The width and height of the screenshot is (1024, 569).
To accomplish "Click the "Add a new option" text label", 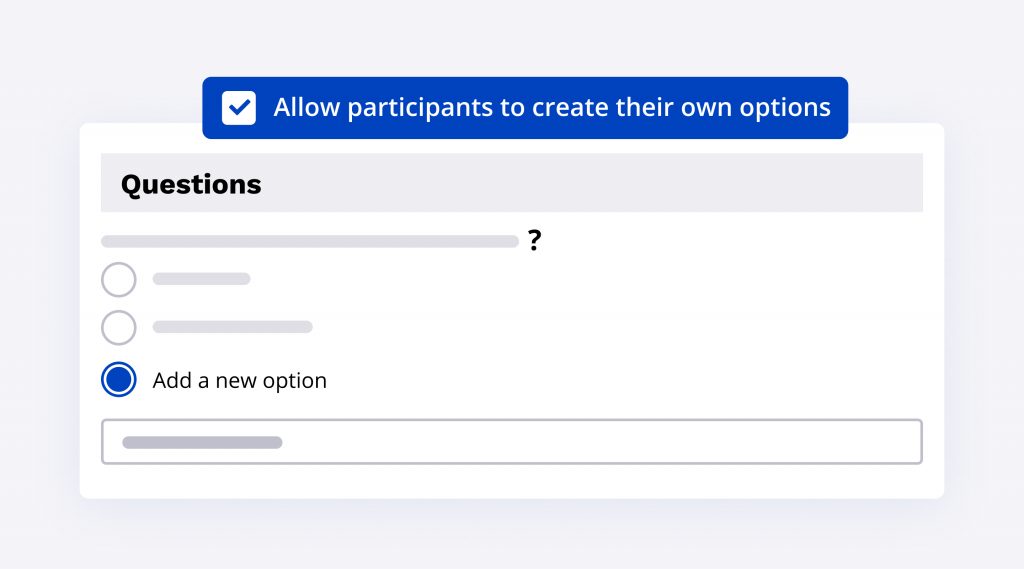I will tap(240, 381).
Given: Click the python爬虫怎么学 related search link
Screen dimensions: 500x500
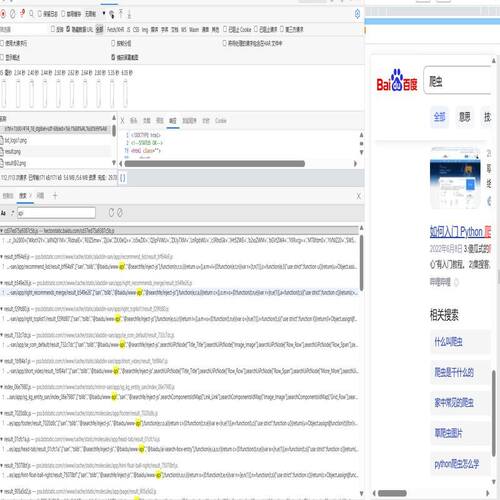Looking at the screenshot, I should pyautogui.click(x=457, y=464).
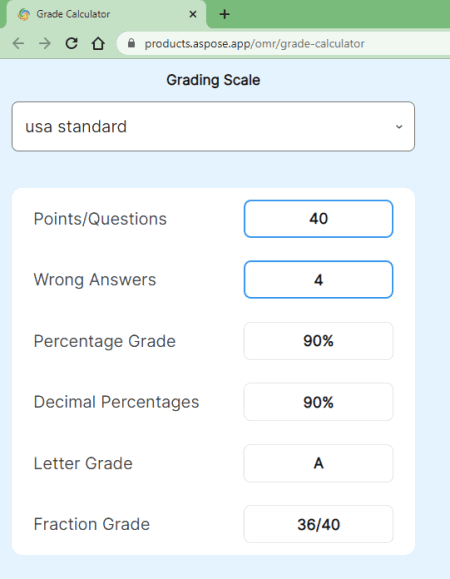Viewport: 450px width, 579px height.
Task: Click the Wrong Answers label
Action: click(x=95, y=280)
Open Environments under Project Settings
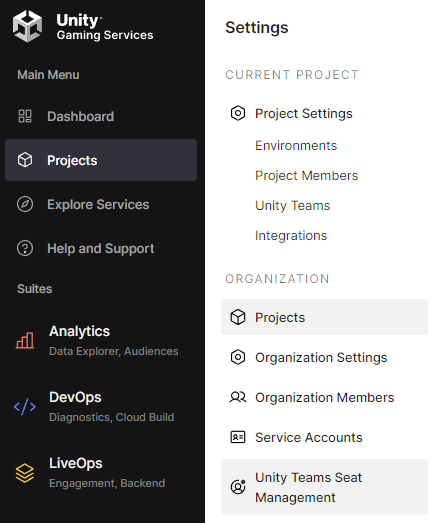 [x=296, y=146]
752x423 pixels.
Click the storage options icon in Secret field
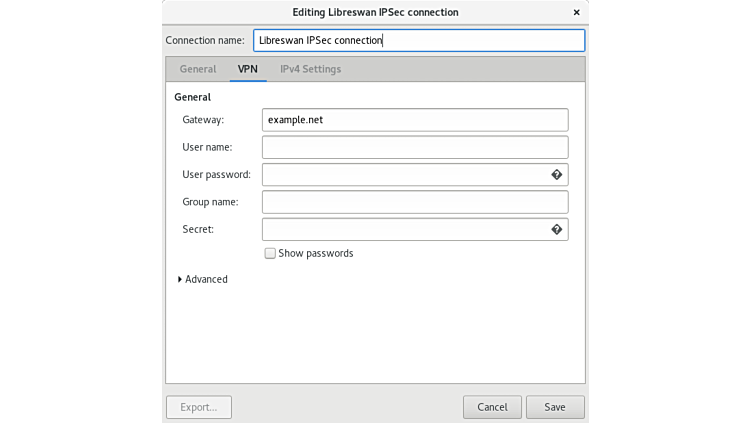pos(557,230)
■ ■ ■ ■
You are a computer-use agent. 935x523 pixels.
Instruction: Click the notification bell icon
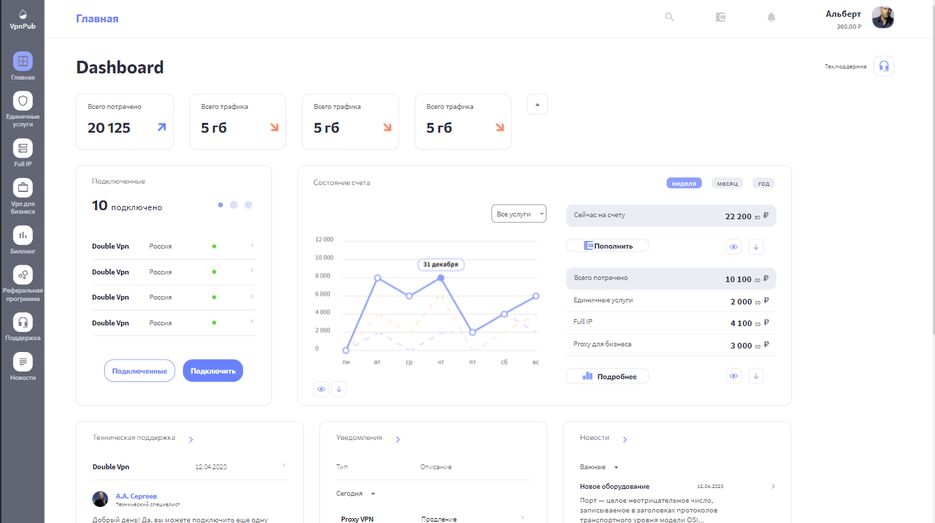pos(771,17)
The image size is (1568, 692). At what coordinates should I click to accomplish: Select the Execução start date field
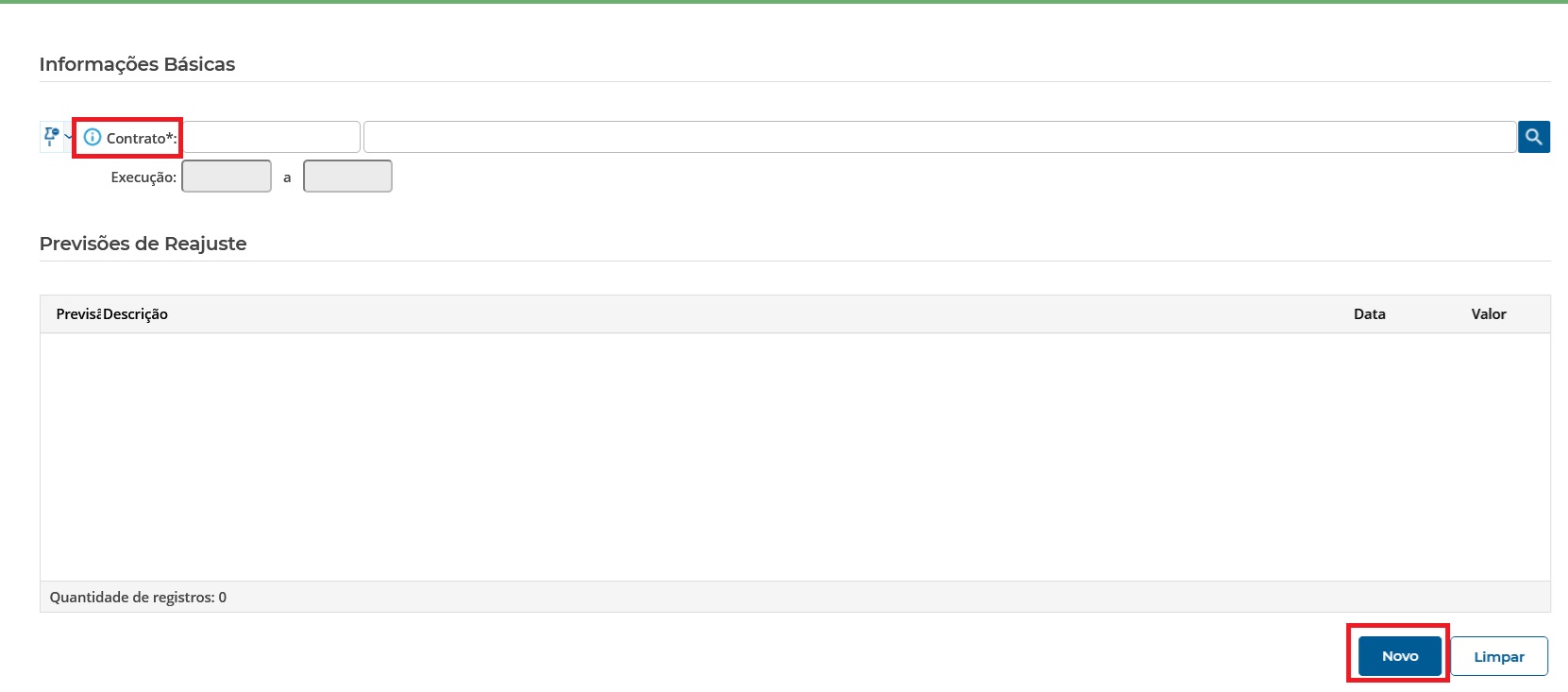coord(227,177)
■ ■ ■ ■
ACTIVITY: Each line of the entries holding the string "pixels" should be found and copied.

ANSWER SECTION:
752x423 pixels.
You are a computer-use agent. 935x523 pixels.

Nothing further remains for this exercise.